Benar saja, sang adik yang tidak menemukan Samba di rumah langsung ke istana dengan modal helai
daun pare tersebut. Ia pun menemui sang raja dan memohon dipertemukan dengan Samba. Namun
sang raja menolak dan memilih meyekap Samba di kamar istana. Dengan kecewa si adik pun
berpamitan untuk pulang. Namun dia menitipkan sebatang pohon kelor untuk di tanam di halaman
Istana. “Bilang ke Samba, jika batang kelor ini layu berarti saya sedang sakit keras. Jika mati, berarti
saya juga sudah mati,” katanya lalu bergegas pergi. Walaupun tanah di halaman istana subur, pohon
kelor yang ditanam adik Samba semakin hari semakin layu. Samba yang melihat hal itu menduga sang
adik menderita sakit. Ia segera mencari cara agar bisa melarikan diri untuk menemui sang adik.
Kesempatan tersebut datang setelah sang raja pergi berburu. Saat mandi bersama dayang-dayang di
sungai yang tidak jauh dari istana, ia menjatuhkan cincin pemberian sang raja ke dalam air. Samba
akhirnya berhasil kabur saat para dayang-dayang sibuk mencari cincin tersebut. Sesampai di
rumahnya, benar saja Samba Paria mendapati adiknya tergolek lemas. “Adik kira setelah jadi
permaisuri raja, Kakak melupakanku,” kata si Adik terbata-bata. “Jangan pernah berpikir begitu,
Adikku,” kata Samba Paria sambil memeluk adiknya penuh sayang. “Saya tidak sudi jadi
permaisurinya!” Akhirnya, sang adik pun perlahan-lahan pulih. Namun kebahagiaan tak sepenuhnya
dirasakan Samba, sebab dia yakin sang raja yang zalim bakal menyusulnya. Ia pun berpikir keras
mencari cara melawan sang raja. Samba lalu ke dapur mengumpulkan biji cabai rawit, merica, dan
daun kelor sebanyak-banyaknya. Lalu dicampur dengan air dan abu dapur. Racikan tersebut lantas di
simpan di ruang tamu.

Beberapa hari kemudian, sang raja yang bengis itu benar-benar datang mencari Samba. Tanpa banyak
bicara, dia langsung mendobrak pintu rumah.

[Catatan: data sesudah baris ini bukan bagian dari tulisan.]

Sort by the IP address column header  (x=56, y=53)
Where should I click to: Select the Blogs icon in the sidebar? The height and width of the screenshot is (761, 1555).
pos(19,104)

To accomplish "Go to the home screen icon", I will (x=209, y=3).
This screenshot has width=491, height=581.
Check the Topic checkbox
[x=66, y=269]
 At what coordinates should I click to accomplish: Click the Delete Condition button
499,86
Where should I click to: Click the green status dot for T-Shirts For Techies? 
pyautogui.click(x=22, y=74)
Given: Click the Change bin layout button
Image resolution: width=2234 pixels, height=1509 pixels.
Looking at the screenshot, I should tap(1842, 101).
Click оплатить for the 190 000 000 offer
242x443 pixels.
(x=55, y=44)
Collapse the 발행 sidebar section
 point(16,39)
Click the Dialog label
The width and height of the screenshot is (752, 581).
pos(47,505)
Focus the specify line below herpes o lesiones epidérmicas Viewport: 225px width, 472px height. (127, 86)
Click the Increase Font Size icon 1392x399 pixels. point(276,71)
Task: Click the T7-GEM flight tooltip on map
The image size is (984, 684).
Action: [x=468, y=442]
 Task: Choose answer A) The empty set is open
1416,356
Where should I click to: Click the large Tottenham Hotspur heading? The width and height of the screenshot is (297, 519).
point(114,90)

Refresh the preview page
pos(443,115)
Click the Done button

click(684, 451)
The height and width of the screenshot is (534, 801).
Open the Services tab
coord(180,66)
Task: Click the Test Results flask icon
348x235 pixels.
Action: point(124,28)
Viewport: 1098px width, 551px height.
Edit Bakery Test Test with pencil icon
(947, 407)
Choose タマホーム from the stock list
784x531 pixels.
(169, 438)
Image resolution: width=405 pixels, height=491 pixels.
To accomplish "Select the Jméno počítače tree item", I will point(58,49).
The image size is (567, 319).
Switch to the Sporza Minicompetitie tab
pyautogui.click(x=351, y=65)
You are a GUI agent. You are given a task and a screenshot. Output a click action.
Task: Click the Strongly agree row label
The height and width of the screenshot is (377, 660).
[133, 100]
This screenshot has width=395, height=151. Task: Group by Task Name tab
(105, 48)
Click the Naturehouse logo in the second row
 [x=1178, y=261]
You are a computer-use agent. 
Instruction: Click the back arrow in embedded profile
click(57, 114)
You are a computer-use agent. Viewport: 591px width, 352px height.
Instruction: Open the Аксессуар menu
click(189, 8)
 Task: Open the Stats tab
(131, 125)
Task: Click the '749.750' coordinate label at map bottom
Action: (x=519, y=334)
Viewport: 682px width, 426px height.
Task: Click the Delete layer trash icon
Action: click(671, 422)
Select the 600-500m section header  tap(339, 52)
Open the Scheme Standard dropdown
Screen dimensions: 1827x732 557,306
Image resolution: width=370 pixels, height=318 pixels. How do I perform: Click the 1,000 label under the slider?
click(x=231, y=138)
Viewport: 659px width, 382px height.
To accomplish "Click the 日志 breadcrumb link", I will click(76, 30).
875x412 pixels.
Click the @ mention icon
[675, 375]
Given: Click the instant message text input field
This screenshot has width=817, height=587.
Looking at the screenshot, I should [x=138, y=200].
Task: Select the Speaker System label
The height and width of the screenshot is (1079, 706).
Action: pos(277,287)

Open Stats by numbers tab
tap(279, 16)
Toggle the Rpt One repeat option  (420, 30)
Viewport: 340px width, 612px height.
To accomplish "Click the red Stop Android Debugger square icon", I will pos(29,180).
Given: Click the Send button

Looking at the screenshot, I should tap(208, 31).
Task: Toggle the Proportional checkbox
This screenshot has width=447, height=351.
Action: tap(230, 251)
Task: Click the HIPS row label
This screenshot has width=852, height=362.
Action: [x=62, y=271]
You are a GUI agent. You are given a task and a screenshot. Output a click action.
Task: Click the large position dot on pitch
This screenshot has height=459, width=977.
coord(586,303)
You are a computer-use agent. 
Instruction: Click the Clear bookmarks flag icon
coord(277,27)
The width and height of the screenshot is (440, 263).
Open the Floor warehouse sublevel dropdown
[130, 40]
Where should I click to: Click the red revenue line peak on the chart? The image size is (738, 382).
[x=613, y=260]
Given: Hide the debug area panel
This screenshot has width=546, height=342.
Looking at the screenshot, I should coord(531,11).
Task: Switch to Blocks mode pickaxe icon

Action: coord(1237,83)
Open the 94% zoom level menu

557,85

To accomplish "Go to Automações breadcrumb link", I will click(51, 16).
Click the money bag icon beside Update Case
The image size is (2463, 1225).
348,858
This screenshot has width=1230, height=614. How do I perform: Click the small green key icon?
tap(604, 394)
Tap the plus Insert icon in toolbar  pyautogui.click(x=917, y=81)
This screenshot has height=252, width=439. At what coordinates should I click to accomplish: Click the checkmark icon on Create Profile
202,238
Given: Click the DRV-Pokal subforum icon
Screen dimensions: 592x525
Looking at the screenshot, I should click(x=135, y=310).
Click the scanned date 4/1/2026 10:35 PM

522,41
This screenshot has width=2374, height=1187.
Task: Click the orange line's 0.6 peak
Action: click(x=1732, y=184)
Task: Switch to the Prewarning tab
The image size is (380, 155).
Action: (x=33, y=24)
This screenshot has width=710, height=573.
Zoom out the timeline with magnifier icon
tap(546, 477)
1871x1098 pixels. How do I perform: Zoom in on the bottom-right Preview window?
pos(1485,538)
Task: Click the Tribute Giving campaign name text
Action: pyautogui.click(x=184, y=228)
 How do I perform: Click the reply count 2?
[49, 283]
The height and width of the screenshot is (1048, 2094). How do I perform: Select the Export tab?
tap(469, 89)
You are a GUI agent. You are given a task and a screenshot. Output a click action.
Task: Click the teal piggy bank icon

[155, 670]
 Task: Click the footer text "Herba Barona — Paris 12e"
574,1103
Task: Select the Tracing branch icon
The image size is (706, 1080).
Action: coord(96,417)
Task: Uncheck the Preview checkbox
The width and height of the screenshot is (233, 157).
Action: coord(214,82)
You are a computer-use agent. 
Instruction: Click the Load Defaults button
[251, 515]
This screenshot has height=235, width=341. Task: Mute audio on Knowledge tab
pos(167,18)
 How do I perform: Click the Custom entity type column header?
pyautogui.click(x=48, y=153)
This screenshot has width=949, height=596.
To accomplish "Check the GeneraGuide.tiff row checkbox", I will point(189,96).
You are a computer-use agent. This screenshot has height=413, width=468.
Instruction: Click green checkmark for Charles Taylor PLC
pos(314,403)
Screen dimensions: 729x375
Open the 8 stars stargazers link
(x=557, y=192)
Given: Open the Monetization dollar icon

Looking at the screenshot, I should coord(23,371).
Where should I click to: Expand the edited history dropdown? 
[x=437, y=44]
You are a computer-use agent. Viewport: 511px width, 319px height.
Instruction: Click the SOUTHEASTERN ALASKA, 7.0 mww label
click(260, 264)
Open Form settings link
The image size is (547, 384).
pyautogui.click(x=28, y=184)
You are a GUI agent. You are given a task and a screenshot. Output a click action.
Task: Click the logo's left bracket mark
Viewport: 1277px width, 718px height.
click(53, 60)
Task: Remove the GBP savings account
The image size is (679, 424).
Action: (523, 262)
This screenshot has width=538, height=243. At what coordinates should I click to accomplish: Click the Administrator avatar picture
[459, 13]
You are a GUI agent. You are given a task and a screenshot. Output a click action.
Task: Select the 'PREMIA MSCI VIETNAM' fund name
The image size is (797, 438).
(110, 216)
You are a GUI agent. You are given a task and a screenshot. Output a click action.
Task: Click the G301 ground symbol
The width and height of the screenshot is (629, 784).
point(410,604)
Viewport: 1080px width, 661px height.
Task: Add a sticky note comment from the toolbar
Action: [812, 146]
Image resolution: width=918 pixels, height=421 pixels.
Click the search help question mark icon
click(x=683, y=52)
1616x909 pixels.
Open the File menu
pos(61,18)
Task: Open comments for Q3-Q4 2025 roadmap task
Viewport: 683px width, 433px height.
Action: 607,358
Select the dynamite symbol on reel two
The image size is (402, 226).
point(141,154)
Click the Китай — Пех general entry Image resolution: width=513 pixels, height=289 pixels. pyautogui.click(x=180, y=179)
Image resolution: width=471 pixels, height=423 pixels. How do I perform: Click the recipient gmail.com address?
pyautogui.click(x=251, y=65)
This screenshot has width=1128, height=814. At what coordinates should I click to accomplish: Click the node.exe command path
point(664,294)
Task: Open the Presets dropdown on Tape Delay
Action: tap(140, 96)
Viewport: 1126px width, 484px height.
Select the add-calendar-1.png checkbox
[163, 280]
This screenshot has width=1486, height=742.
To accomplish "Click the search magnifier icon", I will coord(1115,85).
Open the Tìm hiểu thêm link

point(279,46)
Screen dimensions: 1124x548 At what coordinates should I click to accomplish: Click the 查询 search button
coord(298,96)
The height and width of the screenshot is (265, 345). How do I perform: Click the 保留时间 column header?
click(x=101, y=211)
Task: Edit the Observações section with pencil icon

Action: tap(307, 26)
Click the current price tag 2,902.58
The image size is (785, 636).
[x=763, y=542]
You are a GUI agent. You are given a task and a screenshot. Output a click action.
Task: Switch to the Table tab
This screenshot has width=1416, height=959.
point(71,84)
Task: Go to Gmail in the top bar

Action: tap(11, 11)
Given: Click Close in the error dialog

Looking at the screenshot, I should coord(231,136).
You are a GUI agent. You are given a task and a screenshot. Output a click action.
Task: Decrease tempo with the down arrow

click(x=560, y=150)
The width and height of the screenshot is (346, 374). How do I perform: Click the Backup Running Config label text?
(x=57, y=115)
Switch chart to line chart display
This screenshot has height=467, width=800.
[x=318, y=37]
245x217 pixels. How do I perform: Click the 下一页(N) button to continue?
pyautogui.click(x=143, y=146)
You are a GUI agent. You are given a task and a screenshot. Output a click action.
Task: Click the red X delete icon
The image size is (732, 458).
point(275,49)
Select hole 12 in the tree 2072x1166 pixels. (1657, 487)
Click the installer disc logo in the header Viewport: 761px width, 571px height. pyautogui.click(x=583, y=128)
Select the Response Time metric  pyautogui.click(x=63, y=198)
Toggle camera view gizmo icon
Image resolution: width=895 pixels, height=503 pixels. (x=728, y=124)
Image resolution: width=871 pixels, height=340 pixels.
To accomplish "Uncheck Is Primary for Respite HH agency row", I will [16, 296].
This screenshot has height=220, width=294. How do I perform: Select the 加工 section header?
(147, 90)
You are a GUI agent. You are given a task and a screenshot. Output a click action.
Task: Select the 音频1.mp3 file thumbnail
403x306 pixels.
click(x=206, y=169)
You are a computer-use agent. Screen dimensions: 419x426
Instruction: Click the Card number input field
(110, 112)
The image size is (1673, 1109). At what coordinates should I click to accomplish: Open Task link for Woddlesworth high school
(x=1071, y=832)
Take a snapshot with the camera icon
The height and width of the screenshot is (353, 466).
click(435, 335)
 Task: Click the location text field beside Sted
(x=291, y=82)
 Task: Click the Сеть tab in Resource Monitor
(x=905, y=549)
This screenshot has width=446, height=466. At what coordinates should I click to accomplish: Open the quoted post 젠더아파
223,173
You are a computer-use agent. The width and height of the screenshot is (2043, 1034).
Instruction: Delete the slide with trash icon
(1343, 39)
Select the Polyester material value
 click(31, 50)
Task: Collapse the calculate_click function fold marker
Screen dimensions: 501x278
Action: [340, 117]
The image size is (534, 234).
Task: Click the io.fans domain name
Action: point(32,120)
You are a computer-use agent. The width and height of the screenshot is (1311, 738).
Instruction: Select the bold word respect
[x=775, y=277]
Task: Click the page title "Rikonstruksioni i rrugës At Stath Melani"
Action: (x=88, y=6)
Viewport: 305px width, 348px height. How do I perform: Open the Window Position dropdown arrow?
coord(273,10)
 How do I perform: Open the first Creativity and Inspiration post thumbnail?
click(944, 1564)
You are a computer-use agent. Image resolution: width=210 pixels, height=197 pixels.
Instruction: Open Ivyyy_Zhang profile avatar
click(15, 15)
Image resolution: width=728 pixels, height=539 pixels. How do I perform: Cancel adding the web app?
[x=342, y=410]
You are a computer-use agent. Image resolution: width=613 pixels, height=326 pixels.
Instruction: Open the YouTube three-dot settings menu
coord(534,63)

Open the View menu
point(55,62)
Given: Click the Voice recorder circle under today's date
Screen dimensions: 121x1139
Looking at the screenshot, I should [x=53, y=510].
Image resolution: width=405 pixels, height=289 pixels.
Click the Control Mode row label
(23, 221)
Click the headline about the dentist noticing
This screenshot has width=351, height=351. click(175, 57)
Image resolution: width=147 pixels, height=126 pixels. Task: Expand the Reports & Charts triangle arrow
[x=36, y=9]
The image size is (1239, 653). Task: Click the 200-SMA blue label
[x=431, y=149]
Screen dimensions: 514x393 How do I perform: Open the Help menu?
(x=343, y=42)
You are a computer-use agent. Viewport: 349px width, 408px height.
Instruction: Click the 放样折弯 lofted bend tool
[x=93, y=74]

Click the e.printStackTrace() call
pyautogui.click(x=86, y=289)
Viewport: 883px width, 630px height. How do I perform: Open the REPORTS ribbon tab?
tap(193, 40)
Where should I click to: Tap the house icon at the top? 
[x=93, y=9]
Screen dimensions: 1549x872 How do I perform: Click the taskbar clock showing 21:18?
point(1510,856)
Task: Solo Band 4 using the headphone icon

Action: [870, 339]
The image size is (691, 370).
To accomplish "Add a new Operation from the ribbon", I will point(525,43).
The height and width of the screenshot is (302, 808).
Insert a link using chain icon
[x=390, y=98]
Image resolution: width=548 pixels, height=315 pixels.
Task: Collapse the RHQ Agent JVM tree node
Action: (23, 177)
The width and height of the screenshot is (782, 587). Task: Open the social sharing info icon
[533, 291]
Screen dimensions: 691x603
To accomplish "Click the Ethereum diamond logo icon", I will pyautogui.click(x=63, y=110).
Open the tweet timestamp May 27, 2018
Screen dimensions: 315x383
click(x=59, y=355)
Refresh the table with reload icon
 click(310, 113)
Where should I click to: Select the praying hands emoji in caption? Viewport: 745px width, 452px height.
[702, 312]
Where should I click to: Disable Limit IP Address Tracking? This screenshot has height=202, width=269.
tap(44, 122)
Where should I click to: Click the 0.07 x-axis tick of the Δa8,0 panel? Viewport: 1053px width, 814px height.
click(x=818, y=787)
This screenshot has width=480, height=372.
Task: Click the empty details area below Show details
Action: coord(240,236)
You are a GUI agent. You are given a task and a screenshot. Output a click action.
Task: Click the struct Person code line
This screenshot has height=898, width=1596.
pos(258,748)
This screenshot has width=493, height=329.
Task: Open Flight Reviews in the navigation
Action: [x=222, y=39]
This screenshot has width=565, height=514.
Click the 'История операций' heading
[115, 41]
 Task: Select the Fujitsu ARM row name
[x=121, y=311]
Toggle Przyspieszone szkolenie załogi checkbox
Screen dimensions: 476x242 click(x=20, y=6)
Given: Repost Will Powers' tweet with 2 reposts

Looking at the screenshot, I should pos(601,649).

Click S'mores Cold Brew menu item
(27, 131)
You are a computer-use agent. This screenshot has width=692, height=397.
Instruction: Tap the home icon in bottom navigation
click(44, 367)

Samba yang sudah bersiap di dalam rumah langsung
menyiram sang raja dengan racikan cabainya tersebut. Racikan itu tepat mengenai mata sang raja.
Raja pun langsung menjerit menahan rasa perih sambil mengusap-usap kedua matanya. Tanpa
disadari tiba-tiba kakinya terpeleset dan akhirnya dia jatuh terjungkal ke tanah. Raja yang zalim itu
pun tewas seketika karena tulang lehernya patah terpental batu besar yang berada di bawah tangga
rumah Samba Paria. Kabar kematian sang raja yang zalim itu dengan cepat menyebar ke seluruh
negeri. Hampir semua orang mengelu-elukan Samba sebagai pahlawan yang membebaskan mereka
dari raja yang zalim. Mereka juga kagum lantaran akhirnya ada yang berhasil membunuh sang raja
setelah banyak jawara yang tewas lantaran gagal membunuhnya. Sehingga akhirnya muncul keinginan
masyarakat untuk mengangkat Samba Paria menjadi ratu, menggantikan posisi si raja zalim. Namun
Samba ternyata tidak tertarik memimpin kerajaan. “Gemerlap istana tidak akan pernah menyilaukan
hatiku. Aku hanya ingin hidup damai bersama adikku di rumah warisan orang tua kami.”